→ Extract

::::

Realistic success rate targets for production: 90%+ first-attempt success on moderately protected sites with residential proxies. Below 85%, the retry overhead becomes operationally expensive. Below 75%, you should evaluate whether the proxy type matches the target's protection level.

How Pool Size and Diversity Affect Benchmarks

Advertised pool size and actual available pool size are different numbers. A provider claiming 50 million residential IPs might have 50 million IPs in their total network, but only 2 million are online and available at any given moment. The number that matters for your benchmark is how many unique IPs you actually receive during testing.

Measure effective pool size by tracking unique IPs across your benchmark requests. In 10,000 requests with random rotation, how many unique IPs appeared? If you see 8,000 unique IPs, the effective pool depth for your configuration is at least 8,000, likely much larger since random sampling does not exhaust the pool. If you see only 500 unique IPs across 10,000 requests, the pool is shallow regardless of what the provider advertises.

Pool diversity matters as much as pool size. 10,000 IPs from a single ISP in one city are less effective than 5,000 IPs spread across 50 ISPs in 20 cities. Anti-bot systems track traffic patterns at the subnet and ASN level. A flood of requests from one ASN is suspicious even if individual IPs are unique. Measure the number of unique subnets (/24 blocks) and ASNs in your benchmark to assess diversity.

Pool freshness is the hidden dimension. IPs that have been in the proxy pool for months accumulate reputation damage across target sites. Fresh IPs that recently joined the pool carry clean reputations. Some providers actively rotate their pool, retiring damaged IPs and onboarding fresh ones. You can indirectly measure this by tracking whether your success rate improves or degrades when the provider expands their pool. Fresh IPs improve aggregate success rates.

Time-of-Day and Day-of-Week Performance Variation

Proxy performance is not constant throughout the day. Both the proxy infrastructure and target sites experience load patterns that create predictable performance windows. A benchmark that runs only during off-peak hours produces optimistic results that will not hold during your production peak.

Proxy-side variation: Shared proxy pools experience higher contention during business hours in major markets. A US residential pool is busiest between 9 AM and 6 PM Eastern Time, when the most users are competing for IPs. During these windows, IP assignment may be slower, less-optimal IPs may be served as premium IPs are claimed by other users, and gateway processing latency may increase under load. Weekend and nighttime performance typically improves as contention drops.

Target-side variation: Target websites also have peak hours. E-commerce sites are slowest during lunch hours and evening shopping peaks. Their servers respond slower, their CDNs are under heavier load, and their anti-bot systems may become more aggressive during traffic spikes. A proxy benchmark against an e-commerce target at 3 AM will show faster response times and higher success rates than the same test at 7 PM.

::::

→ Material shown
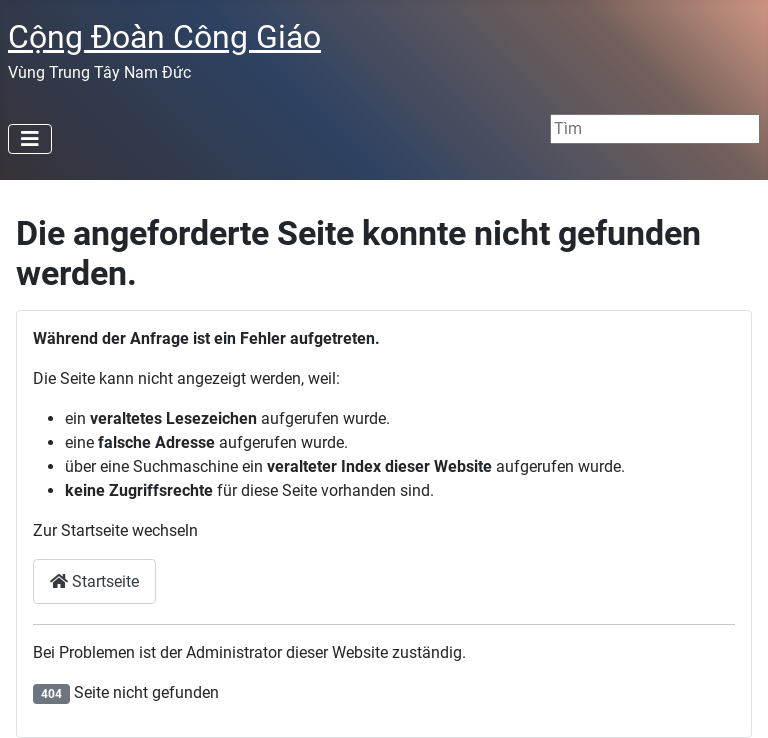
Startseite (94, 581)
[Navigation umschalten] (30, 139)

::::

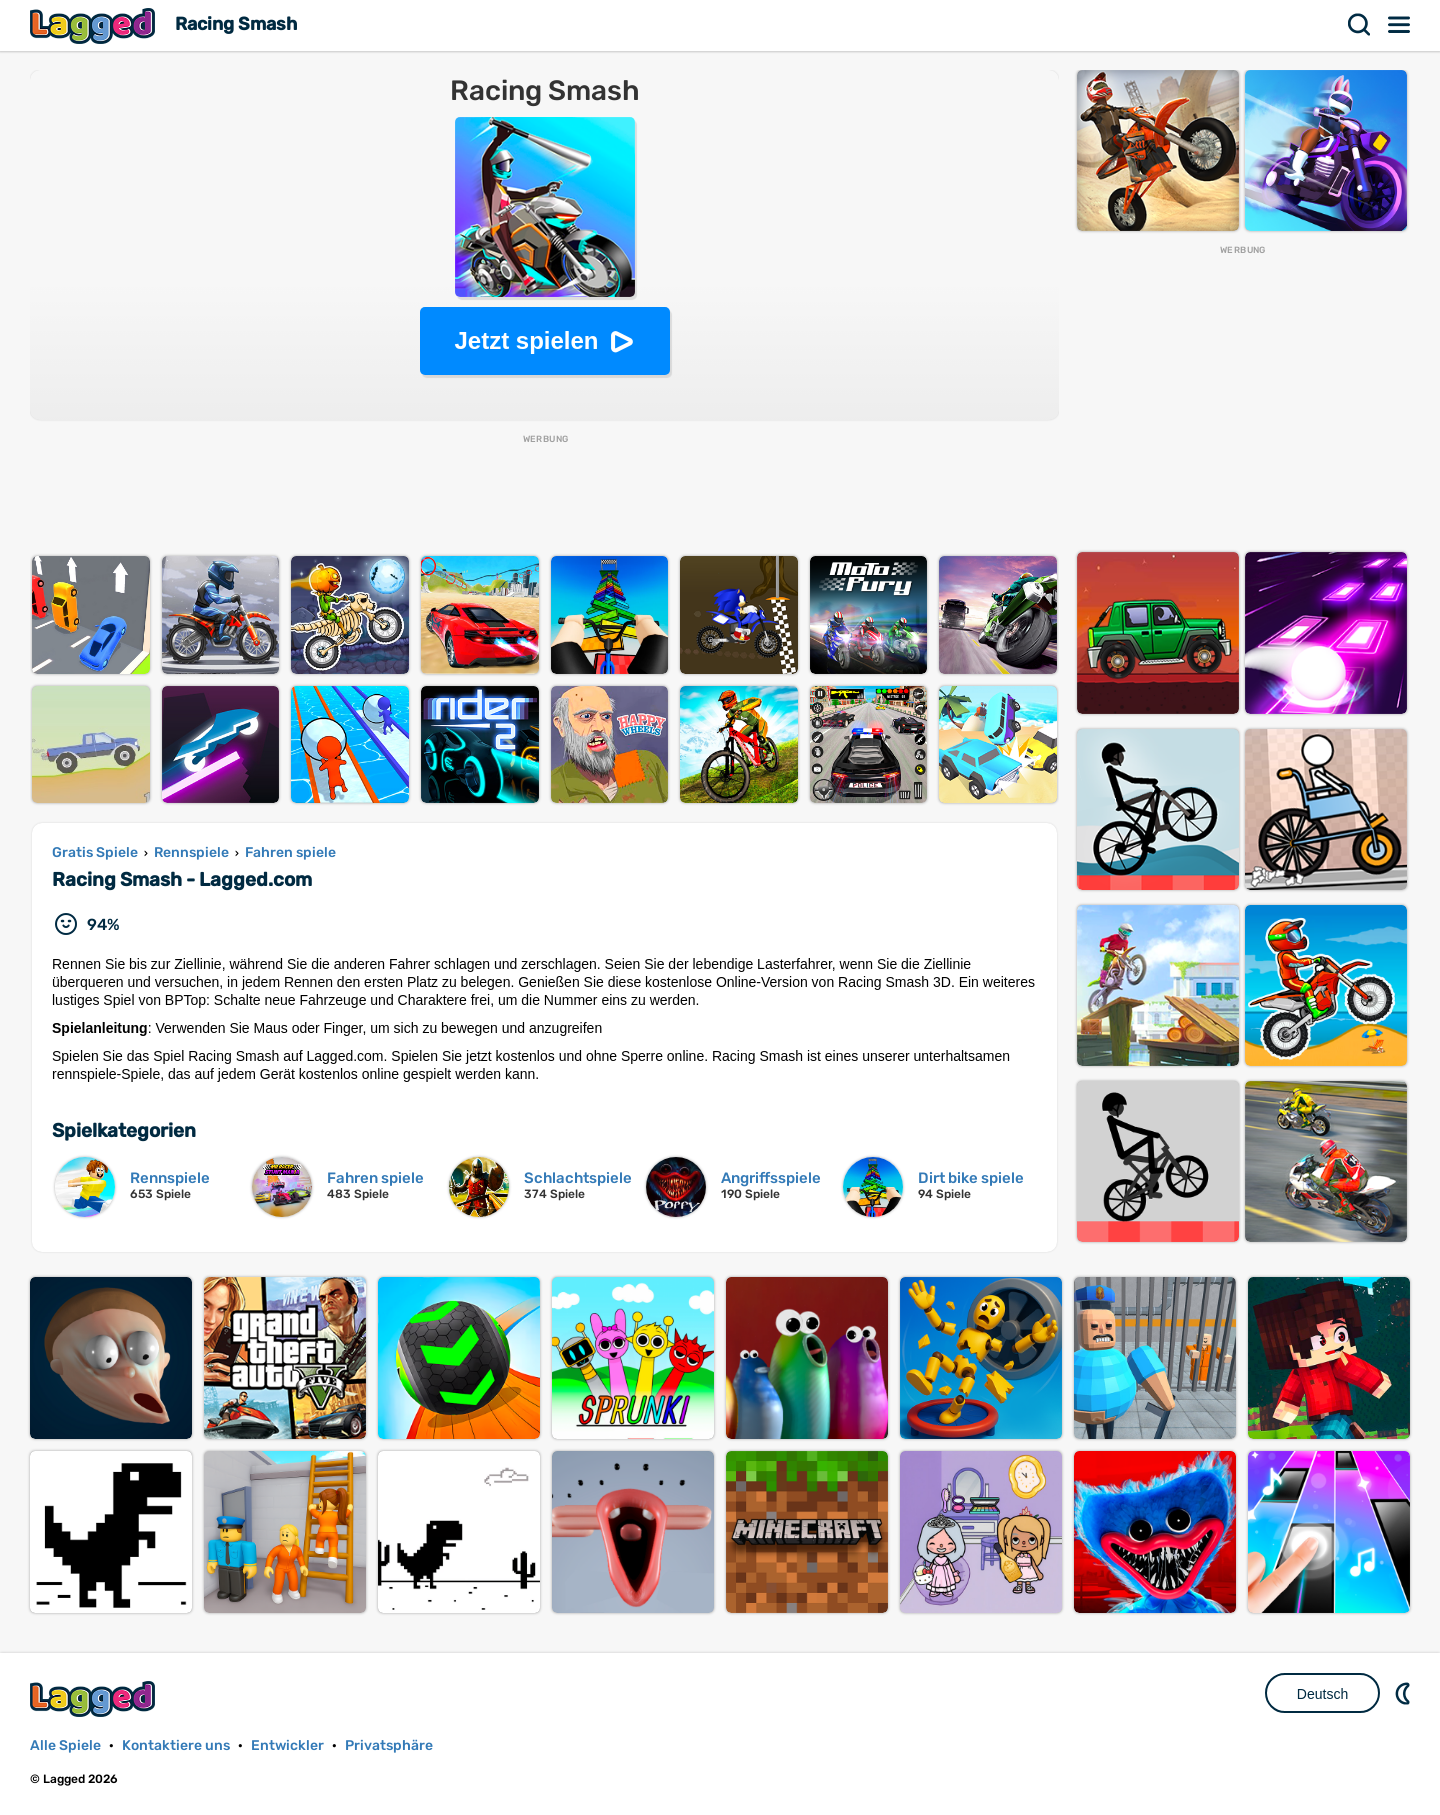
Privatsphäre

::::

→ What to produce
Continue the proxy benchmarking article above, starting after its last sentence about e-commerce targets tested at 3 AM and at 7 PM.

→ The response
The correct benchmarking approach is to run continuous tests across a full 24-hour cycle (minimum) and segment results by hour. This produces a performance heatmap showing your best and worst windows. Design your production schedules around these patterns. Schedule heavy scraping during off-peak hours when both proxy and target performance is optimal, and reserve peak hours for time-sensitive tasks that cannot be deferred.

Geographic Performance Differences

Geographic configuration has a larger impact on proxy performance than most users realise. The same provider can deliver 150ms TTFB for US targets from US proxies and 900ms TTFB for Japanese targets from Japanese proxies. Not because the Japanese pool is worse, but because of infrastructure differences in different regions.

Factors that create geographic performance gaps:

Pool depth per region Providers have vastly different IP counts per country. A provider with 5 million US IPs might have only 50,000 in Brazil and 10,000 in Poland. Smaller pools mean more IP reuse, higher detection rates, and slower rotation as the gateway searches for available IPs.
Gateway proximity If the provider operates gateways only in the US and Europe, requests targeting Asian sites must traverse additional network hops. Each hop adds latency and potential points of failure.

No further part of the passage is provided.